Connie snickered. "I bet Slue Foot's growling this morning, with no roof on his office and blacksmith shop, and his stable and oat house only about half chinked."
"He'd growl if his camp was 'lectric lit an' steam het. I'm ready fer breakfast, if the cook's saved us some. You go on over an' I'll be 'long when I git the men strung out." Saginaw filled the stove with chunks and together they left the office, the older man heading for the men's camp, while Connie made directly for the cook's camp. As the boy lowered his head to the sting of the sweeping snow and plodded across the clearing, a feeling of great loneliness came over him, for he knew that there lurked in the man's mind a feeling of distrust—a feeling that he had studiously attempted to conceal. Nothing in the spoken words revealed this distrust, but the boy was quick to note that the voice lacked something of the hearty comradery that had grown up between them.

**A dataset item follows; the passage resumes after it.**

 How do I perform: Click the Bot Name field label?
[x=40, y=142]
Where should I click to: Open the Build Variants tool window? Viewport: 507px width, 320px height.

"This is almost like Alaska," Connie muttered, as he breathed deeply of the clean, cold air. "I wish I was in Ten Bow right now—with Waseche Bill, and MacDougall, and Dutch Henry and the rest of 'em—or else over on the Yukon with Big Dan McKeever, and Rickey." The boy's fists clenched within his mittens, as was their habit when he faced a difficult situation. "If it wasn't that Waseche is depending on me to straighten out this mess, I'd strike out for Ten Bow today. But I've just naturally got to see it through—and I've got to go it alone, too. If I should let Saginaw in, and it should turn out that Hurley is crooked, my chance of nailing him would be shot, because Saginaw and Hurley are one, two, three.
"The first thing I better do," he decided, as he stamped the snow from his boots before the door of the cook's camp, "is to slip up and see Mike Gillum and find out how he knows Hurley is in the pay of the Syndicate."
During the breakfast the boy was unusually silent and when the meal was finished he returned directly to the office, and stood for a long time staring out into the whirling white smother. As he turned to his desk his eye encountered Hurley's snow-shoes hanging from their peg on the opposite wall. "It's only ten miles to Willow River," he muttered, "and I've just got to see Mike Gillum."
A moment later he stepped through the door, fastened on the snow-shoes and, hastening across the clearing, plunged into the timber.
It was nearly noon when Saginaw Ed returned to the office and found it empty. Almost instantly he noticed that the boss's snow-shoes were missing and he grinned: "Kid's out practising on the rackets, I guess." Then he stepped to the door. The snow had continued to fall steadily—fine, wind-driven flakes that pile up slowly. The trail was very faint, and as the man's eye followed it across the clearing his brows drew into a puzzled frown. "That don't look like no practice trail," he muttered. "No, sir! They ain't no greener ever yet started off like that." He pinched his chin between his thumb and forefinger and scowled at the trail. "One of two things: Either the kid ain't the greener he lets on to be, or else someone else has hiked off on the boss's snow-shoes. An' either which way, it's up to me to find out." Crossing swiftly to the cook shack he returned a few minutes later, the pockets of his mackinaw bulging with lunch, and drawing his own snow-shoes from beneath his bunk, struck out upon the fast dimming trail.
"I mistrust Slue Foot, an' I didn't like the way he started to bawl out the kid yeste'day. It seemed kind of like it wasn't straight goods. He's a beefer an' a growler, all right, but somehow, this time it seemed as if it was kind of piled on fer my special benefit."
In the timber, sheltered from the sweep of the wind, the track had not drifted full, but threaded the woods in a broad, trough-like depression that the woodsman easily followed. Mile after mile it held to the north, dipping into deep ravines, skirting thick windfalls, and crossing steep ridges. As the trail lengthened the man's face hardened. "Whoever's a-hikin' ahead of me ain't no greener an' he ain't walkin' fer fun, neither. He's travellin' as fast as I be, an' he knows where he's a-goin', too." He paused at the top of a high ridge and smote a heavily mittened palm with a mittened fist. "So that's the way of it, eh? I heard how the Syndicate was runnin' a big camp on Willow River—an' this here's the Willow River divide. They ain't only one answer, the kid, or whoever it is I'm a-follerin', has be'n put in here by the Syndicate to keep cases on Hurley's camps—either that, or Slue Foot's in with 'em, an' is usin' the kid fer a go-between. They're pretty smart, all right, headin' way up to this here Willow River camp. They figgered that no one wouldn't pay no 'tention to a trail headin' north, while if it led over to the Syndicate camp on Dogfish someone would spot it in a minute. An' with it snowin' like this, they figgered the trail would drift full, or else look so old no one would bother about it. They ain't only one thing to do, an' that's to go ahead an' find out. What a man knows is worth a heap more'n what he can guess. They's a-goin' to be some big surprises on Dogfish 'fore this winter's over, an' some folks is a-goin' to wish they'd of be'n smarter—or stayed honester."